Error: Failed to open data.maph
Solution: Check file path and permissions
Error: Value exceeds maximum size (496 bytes)
Solution: Reduce value size or split across multiple keys
Error: Failed to set (database full)
Solution: Create larger database or remove unused keys
Error: Permission denied
Solution: Check file permissions: chmod 664 data.maph
| Code | Meaning |
|---|---|
| 0 | Success |
| 1 | Operation failed |
| 2 | Invalid arguments |
| 3 | File error |
| 4 | Database full |
# Slow
for key in "${keys[@]}"; do
maph get data.maph "$key"
done
# Fast
maph mget data.maph "${keys[@]}"
# Critical data
maph set data.maph important value --durability 1000
# Cache data (no durability needed)
maph set cache.maph temp value
# Too small = collisions
maph create data.maph 100 # Bad for 1000 keys
# Right size = fast
maph create data.maph 2000 # Good for 1000 keys
[Unit]
Description=Maph Cache Warmer
After=network.target
[Service]
Type=oneshot
ExecStart=/usr/local/bin/maph load_bulk /var/lib/myapp/cache.maph /var/lib/myapp/initial_data.jsonl
User=myapp
Group=myapp
[Install]
WantedBy=multi-user.target
# Backup database daily
0 3 * * * cp /var/lib/myapp/data.maph /backup/data.maph.$(date +\%Y\%m\%d)

* **Data lines**
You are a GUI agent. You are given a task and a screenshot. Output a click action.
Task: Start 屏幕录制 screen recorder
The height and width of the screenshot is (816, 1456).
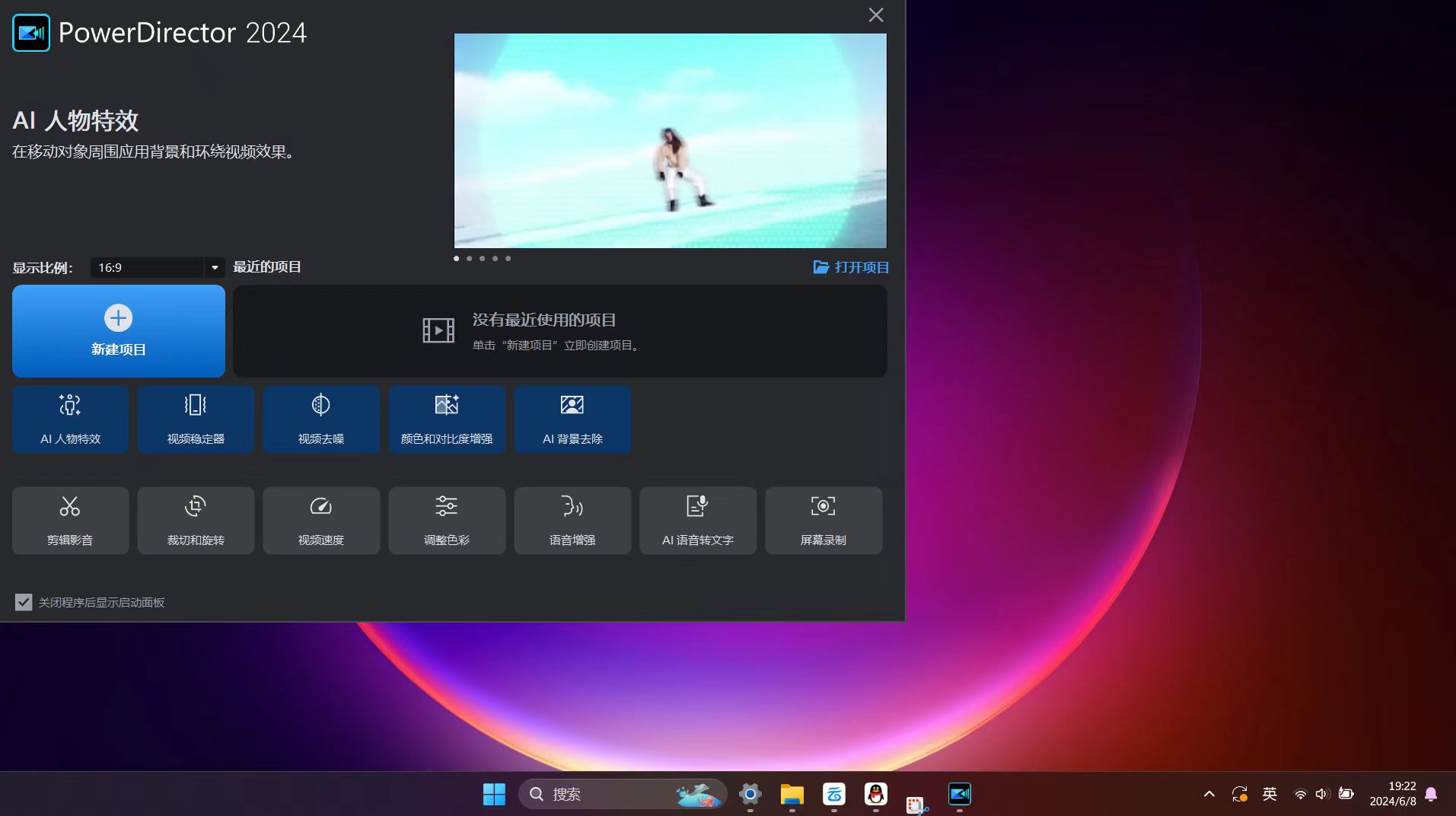coord(824,521)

* **Actions to take**
A. Reproduce everything in the maph guide from "Error: Failed to open" down to "set (database full)".
B. Translate the following sentence from the maph guide into Spanish: "Solution: Create larger database or remove unused keys"
C. Resume the maph guide immediately after its final backup entry and carry it forward.

* **Results for the exercise**
A.
Error: Failed to open data.maph
Solution: Check file path and permissions
Error: Value exceeds maximum size (496 bytes)
Solution: Reduce value size or split across multiple keys
Error: Failed to set (database full)

B. Solución: cree una base de datos más grande o elimine las claves no utilizadas.

C.
# Clean old entries weekly
0 4 * * 0 /usr/local/bin/clean_old_entries.sh
FROM ubuntu:22.04
RUN apt-get update && apt-get install -y build-essential cmake
COPY . /app
WORKDIR /app
RUN mkdir build && cd build && cmake .. && make maph_cli
RUN cp build/maph_cli /usr/local/bin/maph
# Create database on container start
CMD ["maph", "create", "/data/cache.maph", "1000000"]
Set environment variable for debug output:
MAPH_DEBUG=1 maph get data.maph key
# Check magic number
xxd -l 4 data.maph
# Should show: 4d41 5048 (MAPH)
# Check stats consistency
maph stats data.maph | grep -E "(Used|Total) slots"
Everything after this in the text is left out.